BEGIN GIVEN PASSAGE
On March 2nd of next year, it will have been three years since the launch of the first-gen Ryzen processors and with their launch, AMD caused significant disruption to what consumers expect from mainstream processors. It’s easy to focus in on the core count increase, doubling the core count over Intel’s then flagship offerings, but honestly, AMD bought a lot more to the table other than more threads.
The most obvious thing would be competition – and competition is always a good thing, and frankly, I hope Intel can get back on track quickly, as it only benefits us as customers (more on that later on). The other big thing AMD provided is a commitment to a platform in the shape of AM4. If you’re the owner of an X370 motherboard for example with a Ryzen 7 1700X, you can quite happily plop in a Ryzen 7 2700X, a Ryzen 7 3700X (so in other words, staying on eight cores), or go for gold and plop in the 16-core monstrosity known as the Ryzen 9 3950X.
AMD’s Ryzen 3000 series is very impressive, showing awesome performance. You can check out our budget Ryzen 7 3700X and RX 5700 build here.
END GIVEN PASSAGE
BEGIN GIVEN INFORMATION
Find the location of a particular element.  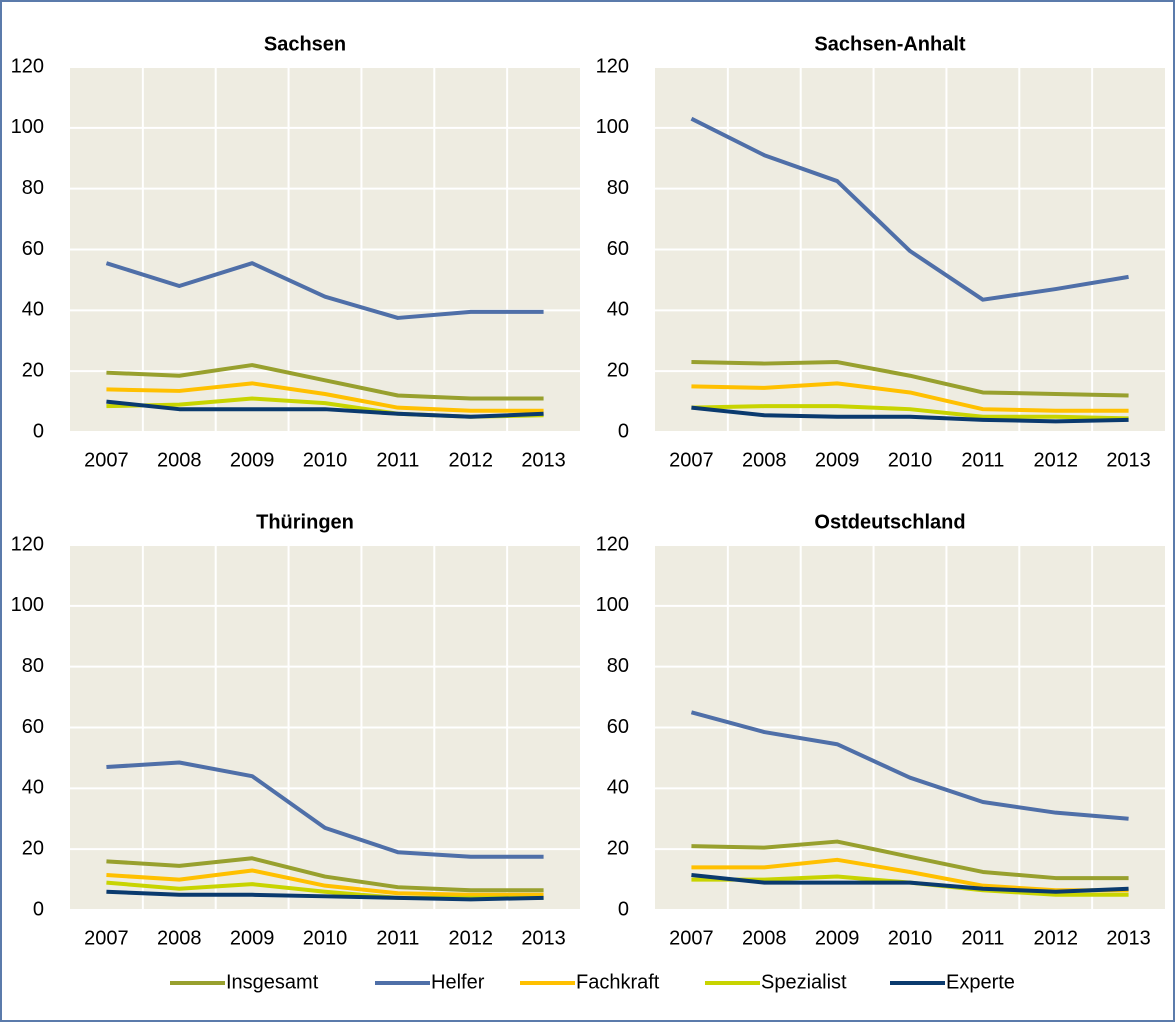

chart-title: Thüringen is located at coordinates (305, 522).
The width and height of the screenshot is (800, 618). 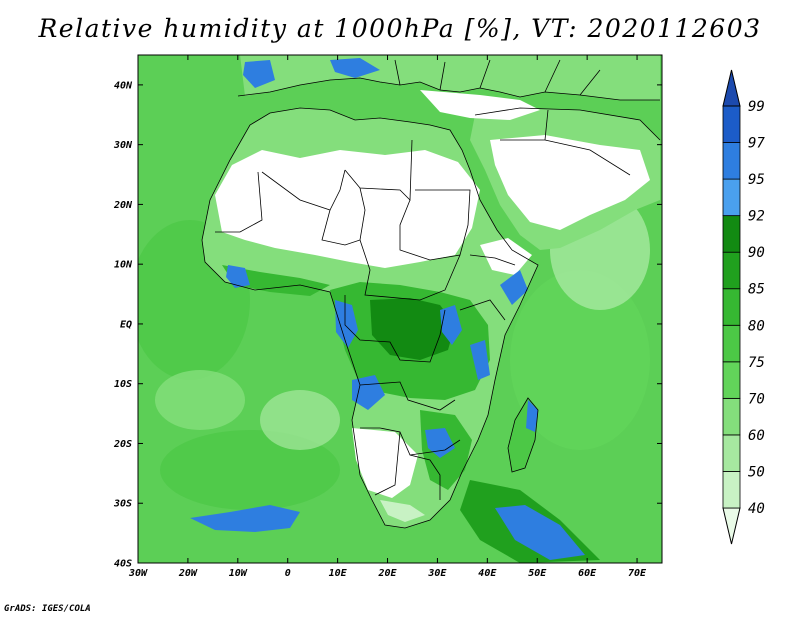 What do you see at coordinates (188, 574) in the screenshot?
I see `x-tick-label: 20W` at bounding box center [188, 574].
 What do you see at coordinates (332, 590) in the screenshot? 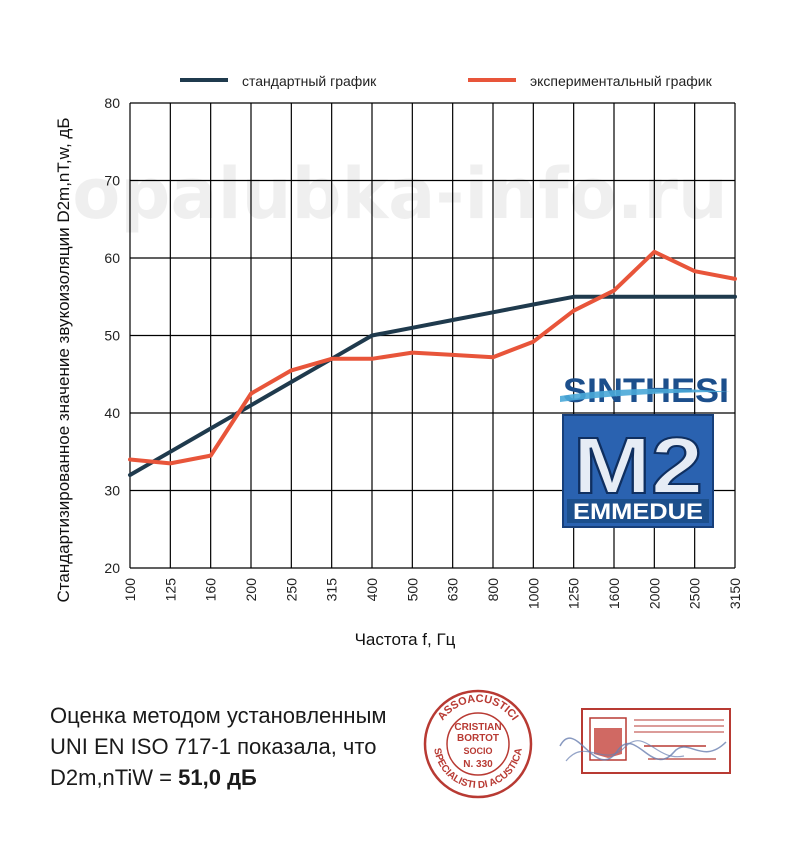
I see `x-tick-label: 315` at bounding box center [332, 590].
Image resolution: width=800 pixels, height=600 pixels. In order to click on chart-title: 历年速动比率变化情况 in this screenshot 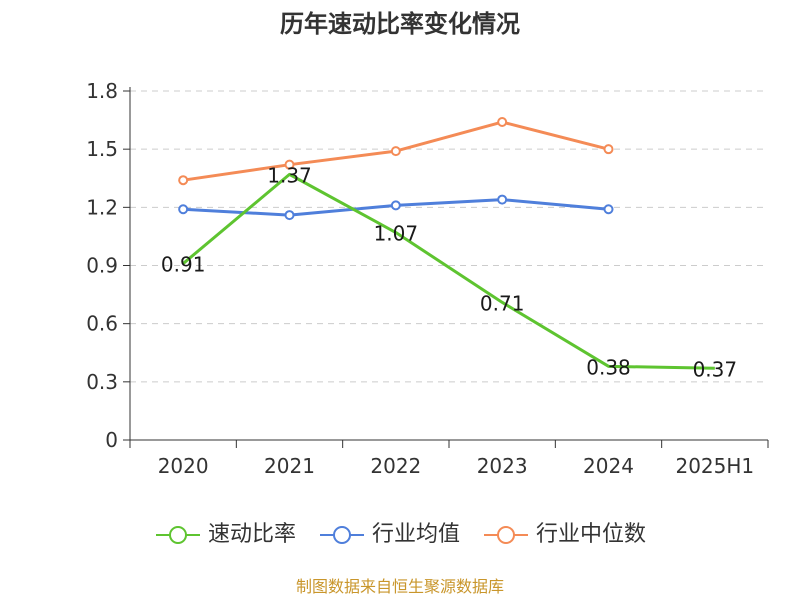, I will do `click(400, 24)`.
END GIVEN INFORMATION
TASK. Write the next part of the article on AMD's Ryzen processors and the AM4 platform, starting right after its last sentence.

RESULT OF THE EXERCISE.
But, this article isn’t meant to be a history lesson (that’s for another time), but I did want to set the stage a little. Now, in the closing weeks of 2019, we’re already seeing a lot of rumors for AMD’s Zen 3 architecture, and also its accompanying processor series such as Ryzen 4000, and so our mission here is to go deeper into what’s been rumored, officially announced by AMD and of course, our own exclusive leaks to figure out what we can expect from AMD’s next-gen architecture. We’ll be focusing primarily on the Ryzen 4000 series here, though we will also touch a little on the server CPUs known as Milan, which of course will be the next-generation Epyc processors replacing the current Rome CPUs.
Let’s start things out with AMD’s own official information for Zen 3 as well, it’s official. The first big piece of information was the now infamous leaks thanks to a video that was accidentally made public on YouTube which detailed some of the Zen 3 enhancements and was aimed squarely at folks who work for big data corporations. There were two highly interesting slides I’d like to bring your attention too, the first of which is a roadmap.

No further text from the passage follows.